3. View RePatch output

When the integration finishes, inspect the results in MySQL.

  • How to connect: Use any MySQL client—e.g., MySQL Workbench (GUI), the MySQL CLI, or phpMyAdmin (included in the Docker setup for RePatch).
  • What to look at: The key table is merge_result, which records how RePatch reduced or resolved merge conflicts when git cherry-pick failed. Other tables include useful metadata and diagnostics (e.g., projects, patches, refactorings, conflicting files, conflict blocks).
  • For setup details, see the lab project’s README.

Quick start (SQL):

-- List databases
SHOW DATABASES;

-- Switch to the RePatch database
USE refactoring_aware_integration_repatch;

-- See available tables
SHOW TABLES;

-- Inspect the structure of a table
DESCRIBE merge_result;

-- Preview rows from a specific table
SELECT * FROM merge_result LIMIT 50;

Template query (replace the placeholder):

SELECT * FROM <table_name> LIMIT 50;


Task 4 – Writing Tests for Integrated Changes

Up to now, we have used RePatch to integrate a missed opportunity patch from Apache Kafka PR #13386 into the target repository. However, integration at the syntactic level is not enough — we also need to ensure that the change behaves correctly in its new context.
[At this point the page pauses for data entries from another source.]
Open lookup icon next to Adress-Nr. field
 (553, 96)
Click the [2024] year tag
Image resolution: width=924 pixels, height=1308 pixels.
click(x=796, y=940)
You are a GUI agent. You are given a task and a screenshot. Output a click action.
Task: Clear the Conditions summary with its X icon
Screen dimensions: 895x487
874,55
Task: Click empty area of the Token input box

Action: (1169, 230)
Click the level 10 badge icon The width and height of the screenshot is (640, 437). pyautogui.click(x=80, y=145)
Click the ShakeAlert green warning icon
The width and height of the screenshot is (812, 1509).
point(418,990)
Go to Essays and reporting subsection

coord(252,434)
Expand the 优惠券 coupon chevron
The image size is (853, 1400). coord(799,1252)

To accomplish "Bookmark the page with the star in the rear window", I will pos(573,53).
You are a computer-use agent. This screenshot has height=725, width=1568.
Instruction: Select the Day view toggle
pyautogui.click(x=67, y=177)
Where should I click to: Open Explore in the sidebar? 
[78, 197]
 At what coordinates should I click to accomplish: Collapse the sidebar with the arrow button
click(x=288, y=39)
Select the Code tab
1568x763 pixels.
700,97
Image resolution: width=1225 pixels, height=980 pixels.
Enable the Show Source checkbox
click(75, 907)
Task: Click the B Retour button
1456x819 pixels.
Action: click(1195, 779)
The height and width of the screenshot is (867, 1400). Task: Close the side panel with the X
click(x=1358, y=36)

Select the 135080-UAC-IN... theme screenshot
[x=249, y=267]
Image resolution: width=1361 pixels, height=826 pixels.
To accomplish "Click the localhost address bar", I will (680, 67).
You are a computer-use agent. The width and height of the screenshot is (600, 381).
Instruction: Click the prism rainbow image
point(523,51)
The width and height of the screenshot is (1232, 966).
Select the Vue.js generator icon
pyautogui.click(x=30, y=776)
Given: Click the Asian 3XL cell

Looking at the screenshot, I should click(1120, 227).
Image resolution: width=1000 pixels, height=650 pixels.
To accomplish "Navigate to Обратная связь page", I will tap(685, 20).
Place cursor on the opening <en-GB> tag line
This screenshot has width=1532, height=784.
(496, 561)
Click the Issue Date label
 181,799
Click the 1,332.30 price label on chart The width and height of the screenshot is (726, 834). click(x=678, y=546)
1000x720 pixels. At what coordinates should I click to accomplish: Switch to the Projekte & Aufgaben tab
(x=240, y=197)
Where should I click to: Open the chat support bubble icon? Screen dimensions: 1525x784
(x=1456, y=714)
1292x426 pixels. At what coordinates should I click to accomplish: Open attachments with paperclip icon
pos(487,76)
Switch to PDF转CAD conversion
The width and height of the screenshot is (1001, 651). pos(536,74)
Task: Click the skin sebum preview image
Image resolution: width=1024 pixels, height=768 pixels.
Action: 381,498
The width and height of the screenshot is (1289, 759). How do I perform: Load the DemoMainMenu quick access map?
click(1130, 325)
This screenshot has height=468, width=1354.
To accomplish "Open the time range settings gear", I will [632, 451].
In this task, you will write a missing test for the integrated patch.


Step-by-Step Instructions

  1. Inspect the code hunk from PR #13386 that was integrated into the target repository.
  2. Identify the behavior or functionality that the hunk is meant to enforce (e.g., offset commit logic, logging, or metrics).
  3. Write a unit test or integration test in the target repository that exercises this functionality.
    • Use existing test files as templates.
    • Place the new test alongside related tests in the appropriate test suite.
  4. Run the test suite and verify that your new test passes.
    • If it fails, investigate whether the integration requires additional adaptations.

Reflection Questions (for quiz prep)

  • Did your test confirm that the patch works correctly in the target repository?
  • Could you imagine cases where a patch integrates syntactically but still breaks functionality?
  • How do tests strengthen confidence in patch reuse across software variants?